SamsungPlans$115.8 Billion War Chest to Compete with TSMC for the World’s Largest Foundry(2)
However, the good times didn’t last long. After 2014, owing to Samsung’s own problems such as low wafer yield and TSMC’s technological advantage, Apple’s A-series chips orders was back in the hands of TSMC again.
In 2017, Samsung Electronics spun off into a foundry business division, making a heavy investment in it and allowing it to develop independently. At that time, Samsung has determined to let the company’s independent wafer foundry division compete head-on with TSMC, which focused on foundry only. Samsung’s business strategy was also very radical, that is, to snatch up customers simply by price undercutting.
The KRW 133 trillion investments Samsung announced this year would be used to strengthen its competitiveness in System LSI and Foundry businesses, it reported. The investments will be composed of two main parts: KRW 73 trillion for domestic R&D and KRW 60 trillion for production infrastructure.
Samsung said the investment plan is expected to help the company to reach its goal of becoming the world leader in not only memory semiconductors but also logic chips by 2030. By the end of 2018, Samsung Electronics has had five main foundry production lines, including four 12-inch production lines and one 8-inch production line.
Overall, both Samsung’s and TSMC’s revenue in 2019 is decreasing because of decline in market demand, but owing to the former’s aggressive strategy, the latter’s market share has slightly declined.
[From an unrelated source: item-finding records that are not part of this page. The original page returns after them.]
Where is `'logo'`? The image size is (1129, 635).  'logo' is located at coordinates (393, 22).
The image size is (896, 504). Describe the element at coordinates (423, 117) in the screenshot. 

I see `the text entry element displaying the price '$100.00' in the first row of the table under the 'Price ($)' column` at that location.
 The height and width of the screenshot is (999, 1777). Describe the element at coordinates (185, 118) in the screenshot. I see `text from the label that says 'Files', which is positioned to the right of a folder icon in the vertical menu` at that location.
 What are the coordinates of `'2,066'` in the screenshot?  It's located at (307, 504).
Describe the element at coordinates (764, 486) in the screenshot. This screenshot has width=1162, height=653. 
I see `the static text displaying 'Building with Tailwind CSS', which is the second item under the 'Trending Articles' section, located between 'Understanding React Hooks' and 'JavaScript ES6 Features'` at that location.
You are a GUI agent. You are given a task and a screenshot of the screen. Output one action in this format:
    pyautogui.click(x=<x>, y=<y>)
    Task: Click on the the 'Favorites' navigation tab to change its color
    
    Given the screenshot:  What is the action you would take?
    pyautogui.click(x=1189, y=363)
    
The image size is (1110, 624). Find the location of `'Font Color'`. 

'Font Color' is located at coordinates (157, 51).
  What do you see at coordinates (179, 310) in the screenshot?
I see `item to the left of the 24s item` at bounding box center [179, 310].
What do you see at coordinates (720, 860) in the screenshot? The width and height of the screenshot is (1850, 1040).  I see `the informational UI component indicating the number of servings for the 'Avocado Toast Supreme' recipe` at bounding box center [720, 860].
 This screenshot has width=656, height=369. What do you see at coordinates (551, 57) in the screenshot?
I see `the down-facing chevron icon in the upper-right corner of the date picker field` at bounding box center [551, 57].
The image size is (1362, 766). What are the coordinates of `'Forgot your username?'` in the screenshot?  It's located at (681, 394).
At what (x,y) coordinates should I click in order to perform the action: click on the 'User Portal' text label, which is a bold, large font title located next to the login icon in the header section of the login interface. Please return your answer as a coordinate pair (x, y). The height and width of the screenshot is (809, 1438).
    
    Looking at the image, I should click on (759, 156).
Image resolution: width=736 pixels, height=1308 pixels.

Now TSMC occupies 49.2% of market share, down from 50.8% at the end of 2018. But generally speaking, TSMC has been maintaining more than 50% of market share over the last few years. At present, there is still a great gap in scale and capacity between Samsung and TSMC.
TSMC ready for Samsung’s challenge
The competition between Samsung and TSMC is still continuing. TSMC has begun the mass production of 7nm with extreme ultraviolet (EUV) ahead of Samsung. It predicts that 6nm and 5nm will hit mass production next year, with 3nm production on schedule. In TSMC’s first quarter 2019 earnings conference on April 28, the company announced that 3nm technology has been in full-scale development.
According to the plan announced by Samsung, the company intends to allocate budget for its 7nm production using EUV lithograph in the second half of 2018, with 5nm, below 5nm, and other advanced process technologies on schedule. In terms of latest yield of process, TSMC still trumps Samsung.
There are two important turning points in TSMC’s history. One is its 12-inch 0.13-micron process technology. TSMC managed to develop it successfully, and thanks to it, the company beat out its rival UMC and reached a whole new level, said one former insider of TSMC to the journalist.
The other is 28nm process technology, by which TSMC surpassed other companies and became the industry leader. Back then, there was controversy about two competing approaches to 28nm HKMG process: gate-first approach and gate-last approach. At first, TSMC focused on the development of gate-first process, but soon the company found its problems and thus turned to gate-last. When the industry learned this, TSMC’s was once challenged and disapproved, but it turned out that gate-last was the right approach to focus on.
Besides, TSMC is also working on expanding its businesses. TrendForce’s analyst Chen told the journalist, “ TSMC has the greatest capacity in wafer foundry industry, of which product lines almost cover most of the products and does not confine itself to logic chips. Furthermore, the company proposes to continue delving into the field of similar chips in the future. The new 8-inch fab built in Nanco is an example.” In December 2018, C. C. Wei, CEO of TSMC, disclosed plans to build a new 8-inch wafer fab beside the site of its 6-inch fab in Tainan to satisfy robust customer demand for specialty process technology. This will be another new 8-inch fab after the one build in 2003 in Shanghai Sungkiang.
When it comes to TSMC’s competition with Samsung in wafer foundry industry, Chen said, “Since UMC and Global Foundries abandoned the market for advanced process technology, it has been difficult for TSMC to deal with such a big industry on its own. Therefore, for TSMC, the advantages of the existence of Samsung in foundry industry certainly outweigh the disadvantages. In the future, the majority of profits from advanced process technologies will all go to these two leaders.”
As for Samsung’s snatching Qualcomm’s orders from TSMC, even if Qualcomm has shifted some orders to Samsung, TSMCs still has a great number of Qualcomm’s orders, so it will not bring great impact on the company. TSMC is fully confident in its technologies prowess and capacity adjustment, said an insider of TSMC.
Chen believed that the customers of advanced process foundry mainly require high-performance chips that are used in smart phones and computers. If Samsung really wins Qualcomm’s order, it will not be a small blow to TSMC indeed, but it will also sway other customers to favor TSMC more easily.
As a matter of fact, geographically, TSMC and Samsung are both located in the subduction zone of technology in Asia, thus facing relatively small regional markets. If TSMC and Taiwan is the technical valve of global semiconductor industry, then Samsung and South Korea is another valve for Asia, right in the middle between the two big markets: China and the United States. In the long run, the battle between Samsung and TSMC will definitely influence the order in the new semiconductor industry.